Greenstein et al. (2016) offers a summary of the economics literature with respect to net neutrality and provides basic analyses to address the core issues. The paper shows that general ex ante restrictions on ISPs charging content providers (that depend on advertising for revenue) for access to consumers may increase or decrease total welfare, but the restrictions do result in higher consumer prices for ISP services. The paper also explains that if content providers charge customers for services, such as in the cases of Netflix and Amazon Prime, then the regulations decrease market efficiency if ISPs are able to charge different service fees to lower-value content providers than to higher-value content providers. The regulations can increase efficiency if ISPs are unable to discriminate between content providers. Finally, the paper finds that recent theoretical contributions generally support the idea that ex ante net neutrality regulation on competing platforms is welfare decreasing, but states that this is an under-researched area.

3.2 Effects of Ex Ante Restrictions Prohibiting Features Such as Fast Lanes on Investment

The literature gives mixed results, showing that the investment incentive is sensitive to how content providers and consumers respond to prices and to how consumers value content. Choi and Kim (2010) find that ISPs’ incentives to invest depend on the value that customers place on network services relative to the value that some content providers might place on faster delivery speeds, so the effects of ex ante regulation are ambiguous.

Several models find that ex ante regulations lower ISP investment. These include Economides and Hermalin (2012), Njoroge et al. (2014), and Bourreau et al. (2015). Reggiani and Valletti (2016) find that the regulations lower network investment if fast lanes stimulate content provision by a large content provider enough to overcome any decline in the number of small content providers, which the ex ante regulations would cause.

3.3 Effects of Ex Ante Restrictions Prohibiting Features Such as Fast Lanes on the Variety of Content on the Internet and Content Provider Investment

The literature gives mixed results.
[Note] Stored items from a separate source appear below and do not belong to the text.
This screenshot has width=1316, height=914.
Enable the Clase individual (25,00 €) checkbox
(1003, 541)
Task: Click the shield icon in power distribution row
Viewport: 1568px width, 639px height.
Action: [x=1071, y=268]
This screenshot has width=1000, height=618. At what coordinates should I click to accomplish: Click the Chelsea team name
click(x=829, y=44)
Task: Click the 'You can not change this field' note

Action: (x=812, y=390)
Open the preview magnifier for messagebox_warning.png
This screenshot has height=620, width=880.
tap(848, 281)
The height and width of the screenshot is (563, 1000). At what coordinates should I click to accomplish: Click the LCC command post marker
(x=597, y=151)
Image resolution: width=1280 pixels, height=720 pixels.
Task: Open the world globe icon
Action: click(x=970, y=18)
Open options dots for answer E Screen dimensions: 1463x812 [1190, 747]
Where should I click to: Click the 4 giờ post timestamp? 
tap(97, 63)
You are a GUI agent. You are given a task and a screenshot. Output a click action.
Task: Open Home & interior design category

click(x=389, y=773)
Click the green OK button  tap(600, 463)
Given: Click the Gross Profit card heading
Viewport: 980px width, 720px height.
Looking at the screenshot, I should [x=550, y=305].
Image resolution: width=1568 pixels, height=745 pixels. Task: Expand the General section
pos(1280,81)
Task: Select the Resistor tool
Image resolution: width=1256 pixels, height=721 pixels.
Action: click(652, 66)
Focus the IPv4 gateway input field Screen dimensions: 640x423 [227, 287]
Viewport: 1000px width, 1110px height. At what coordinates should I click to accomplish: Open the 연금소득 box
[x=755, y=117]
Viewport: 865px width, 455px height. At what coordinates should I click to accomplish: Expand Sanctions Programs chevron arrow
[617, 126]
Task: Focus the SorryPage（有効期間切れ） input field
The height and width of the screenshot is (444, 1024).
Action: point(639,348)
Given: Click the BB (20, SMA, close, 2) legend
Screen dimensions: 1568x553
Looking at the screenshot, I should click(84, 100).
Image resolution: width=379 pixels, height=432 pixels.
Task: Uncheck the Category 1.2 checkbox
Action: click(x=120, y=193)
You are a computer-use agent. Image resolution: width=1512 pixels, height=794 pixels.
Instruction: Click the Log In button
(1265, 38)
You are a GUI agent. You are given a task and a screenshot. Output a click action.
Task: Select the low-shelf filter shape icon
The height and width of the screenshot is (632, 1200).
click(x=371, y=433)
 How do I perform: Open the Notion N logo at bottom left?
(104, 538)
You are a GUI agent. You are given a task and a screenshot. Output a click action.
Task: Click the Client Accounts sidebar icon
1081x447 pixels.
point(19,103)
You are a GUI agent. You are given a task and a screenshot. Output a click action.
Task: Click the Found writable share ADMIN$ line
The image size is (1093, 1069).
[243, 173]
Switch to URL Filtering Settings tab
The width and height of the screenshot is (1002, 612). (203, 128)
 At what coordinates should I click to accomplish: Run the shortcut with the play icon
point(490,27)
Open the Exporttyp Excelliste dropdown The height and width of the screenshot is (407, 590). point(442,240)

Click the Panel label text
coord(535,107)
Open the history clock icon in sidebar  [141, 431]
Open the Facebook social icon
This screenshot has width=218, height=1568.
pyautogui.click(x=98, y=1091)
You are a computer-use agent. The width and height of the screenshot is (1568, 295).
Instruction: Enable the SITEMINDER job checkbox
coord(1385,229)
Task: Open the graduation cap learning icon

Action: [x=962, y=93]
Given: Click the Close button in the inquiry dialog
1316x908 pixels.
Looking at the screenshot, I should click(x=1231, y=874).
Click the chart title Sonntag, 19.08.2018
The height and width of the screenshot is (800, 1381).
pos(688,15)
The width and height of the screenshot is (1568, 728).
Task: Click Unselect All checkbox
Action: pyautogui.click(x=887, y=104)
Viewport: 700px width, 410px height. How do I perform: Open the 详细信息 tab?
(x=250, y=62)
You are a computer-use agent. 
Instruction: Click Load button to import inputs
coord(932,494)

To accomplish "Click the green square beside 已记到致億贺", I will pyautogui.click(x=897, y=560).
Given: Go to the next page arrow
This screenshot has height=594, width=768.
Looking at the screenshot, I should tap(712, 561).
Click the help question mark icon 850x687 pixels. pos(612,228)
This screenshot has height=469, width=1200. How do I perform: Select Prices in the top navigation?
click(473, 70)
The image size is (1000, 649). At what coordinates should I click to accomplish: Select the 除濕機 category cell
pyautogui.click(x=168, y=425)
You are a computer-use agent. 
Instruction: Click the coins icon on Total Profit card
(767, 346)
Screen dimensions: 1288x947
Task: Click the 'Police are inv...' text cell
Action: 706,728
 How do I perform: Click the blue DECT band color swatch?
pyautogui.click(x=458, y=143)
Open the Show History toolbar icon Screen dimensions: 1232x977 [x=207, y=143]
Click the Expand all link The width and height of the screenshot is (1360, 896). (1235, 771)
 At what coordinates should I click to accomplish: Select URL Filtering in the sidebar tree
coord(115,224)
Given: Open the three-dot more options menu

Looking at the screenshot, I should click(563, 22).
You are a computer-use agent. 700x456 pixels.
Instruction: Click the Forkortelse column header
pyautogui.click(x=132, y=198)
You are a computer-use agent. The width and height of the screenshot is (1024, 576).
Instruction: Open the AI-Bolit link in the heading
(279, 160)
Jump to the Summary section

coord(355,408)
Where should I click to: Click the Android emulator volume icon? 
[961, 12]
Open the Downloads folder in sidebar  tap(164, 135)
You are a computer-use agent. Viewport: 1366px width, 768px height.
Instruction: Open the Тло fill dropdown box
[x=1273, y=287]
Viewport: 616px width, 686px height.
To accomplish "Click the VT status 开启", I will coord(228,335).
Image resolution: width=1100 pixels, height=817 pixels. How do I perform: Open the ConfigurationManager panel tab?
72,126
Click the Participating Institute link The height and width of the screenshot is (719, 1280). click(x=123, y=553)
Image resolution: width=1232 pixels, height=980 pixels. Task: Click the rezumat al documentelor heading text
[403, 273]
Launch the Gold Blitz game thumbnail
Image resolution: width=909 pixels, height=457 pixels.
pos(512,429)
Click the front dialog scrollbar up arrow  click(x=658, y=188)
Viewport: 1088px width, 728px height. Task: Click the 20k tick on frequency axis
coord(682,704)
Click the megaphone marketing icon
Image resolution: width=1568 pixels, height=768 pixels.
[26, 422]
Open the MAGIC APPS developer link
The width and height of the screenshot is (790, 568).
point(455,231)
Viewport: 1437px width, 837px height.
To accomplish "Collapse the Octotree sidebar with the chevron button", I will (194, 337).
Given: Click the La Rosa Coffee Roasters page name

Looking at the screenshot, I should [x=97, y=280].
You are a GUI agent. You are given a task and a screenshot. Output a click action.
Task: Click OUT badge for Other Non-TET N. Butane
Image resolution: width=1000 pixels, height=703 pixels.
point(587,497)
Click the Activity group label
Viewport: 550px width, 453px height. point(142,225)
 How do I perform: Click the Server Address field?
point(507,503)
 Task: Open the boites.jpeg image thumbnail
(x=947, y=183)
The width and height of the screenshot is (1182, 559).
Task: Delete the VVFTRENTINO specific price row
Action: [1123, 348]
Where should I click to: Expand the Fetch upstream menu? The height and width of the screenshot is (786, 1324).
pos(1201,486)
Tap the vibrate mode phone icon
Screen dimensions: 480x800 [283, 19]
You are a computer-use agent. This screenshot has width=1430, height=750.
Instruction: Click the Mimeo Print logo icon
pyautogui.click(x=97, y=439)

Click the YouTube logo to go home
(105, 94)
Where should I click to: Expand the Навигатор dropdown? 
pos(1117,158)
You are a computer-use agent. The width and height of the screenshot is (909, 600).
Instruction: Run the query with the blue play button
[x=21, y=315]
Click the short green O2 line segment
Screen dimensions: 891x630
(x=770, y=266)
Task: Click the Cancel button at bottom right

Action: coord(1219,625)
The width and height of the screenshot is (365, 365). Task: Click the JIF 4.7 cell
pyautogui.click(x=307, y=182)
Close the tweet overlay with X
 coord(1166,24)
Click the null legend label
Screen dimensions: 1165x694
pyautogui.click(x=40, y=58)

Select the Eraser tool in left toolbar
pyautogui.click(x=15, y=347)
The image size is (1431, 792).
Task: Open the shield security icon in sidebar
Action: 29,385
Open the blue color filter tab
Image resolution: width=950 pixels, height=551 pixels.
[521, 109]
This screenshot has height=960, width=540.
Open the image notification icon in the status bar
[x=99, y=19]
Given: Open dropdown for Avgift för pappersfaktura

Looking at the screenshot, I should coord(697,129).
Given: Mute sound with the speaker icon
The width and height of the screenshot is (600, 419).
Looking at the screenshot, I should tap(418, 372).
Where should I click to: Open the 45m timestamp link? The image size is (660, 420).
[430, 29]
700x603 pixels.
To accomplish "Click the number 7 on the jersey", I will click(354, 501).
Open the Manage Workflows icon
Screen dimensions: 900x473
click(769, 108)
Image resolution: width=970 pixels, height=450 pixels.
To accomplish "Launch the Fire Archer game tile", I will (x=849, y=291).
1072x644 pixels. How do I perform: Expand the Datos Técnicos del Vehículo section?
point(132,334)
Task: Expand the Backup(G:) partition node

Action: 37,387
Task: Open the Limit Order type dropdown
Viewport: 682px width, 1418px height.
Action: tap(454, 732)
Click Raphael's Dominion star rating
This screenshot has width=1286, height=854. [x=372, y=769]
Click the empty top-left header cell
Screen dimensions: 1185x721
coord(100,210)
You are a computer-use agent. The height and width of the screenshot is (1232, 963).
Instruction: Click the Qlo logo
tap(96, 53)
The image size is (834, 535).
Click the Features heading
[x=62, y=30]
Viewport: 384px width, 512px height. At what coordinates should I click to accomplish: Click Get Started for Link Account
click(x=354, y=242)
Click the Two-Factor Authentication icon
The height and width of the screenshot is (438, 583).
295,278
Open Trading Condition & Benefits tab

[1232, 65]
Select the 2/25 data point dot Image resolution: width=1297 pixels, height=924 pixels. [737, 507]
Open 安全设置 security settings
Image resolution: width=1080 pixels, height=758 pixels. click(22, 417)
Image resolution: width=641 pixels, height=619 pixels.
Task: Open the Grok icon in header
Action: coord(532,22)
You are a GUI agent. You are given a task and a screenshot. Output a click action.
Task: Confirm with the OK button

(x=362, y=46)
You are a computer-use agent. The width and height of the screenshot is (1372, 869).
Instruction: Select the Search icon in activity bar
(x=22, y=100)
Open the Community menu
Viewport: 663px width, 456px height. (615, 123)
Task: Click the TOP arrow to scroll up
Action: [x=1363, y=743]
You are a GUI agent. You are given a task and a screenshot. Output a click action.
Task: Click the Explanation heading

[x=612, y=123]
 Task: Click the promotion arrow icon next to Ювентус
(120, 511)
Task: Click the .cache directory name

Most articles find thatex ante regulations lower content value when some content providers value the features that ISPs would offer absent the regulations.

Hermalin and Katz (2007) finds that ex ante regulations reduce the number and variety of content providers because regulations eliminate content providers that would prefer a lower quality service. It also finds that the regulations induce some content providers to buy a higher quality service than they would prefer, and others to purchase lower quality service than they would prefer. This lowers economic efficiency for those content providers.

Bourreau et al. (2015) finds that ex ante regulations result in lower content innovations. Reggiani and Valletti (2016) finds that ex ante regulations lower the amount of content provided by a large content provider if its advertising fees are low relative to its content production costs and high relative to the smaller content providers’ production costs. Greenstein et al. (2016) describes how an ISP might price the enhanced service in such a way as to exclude some lower-end content providers if lower-end and higher-end content providers would both pay for terminating their content.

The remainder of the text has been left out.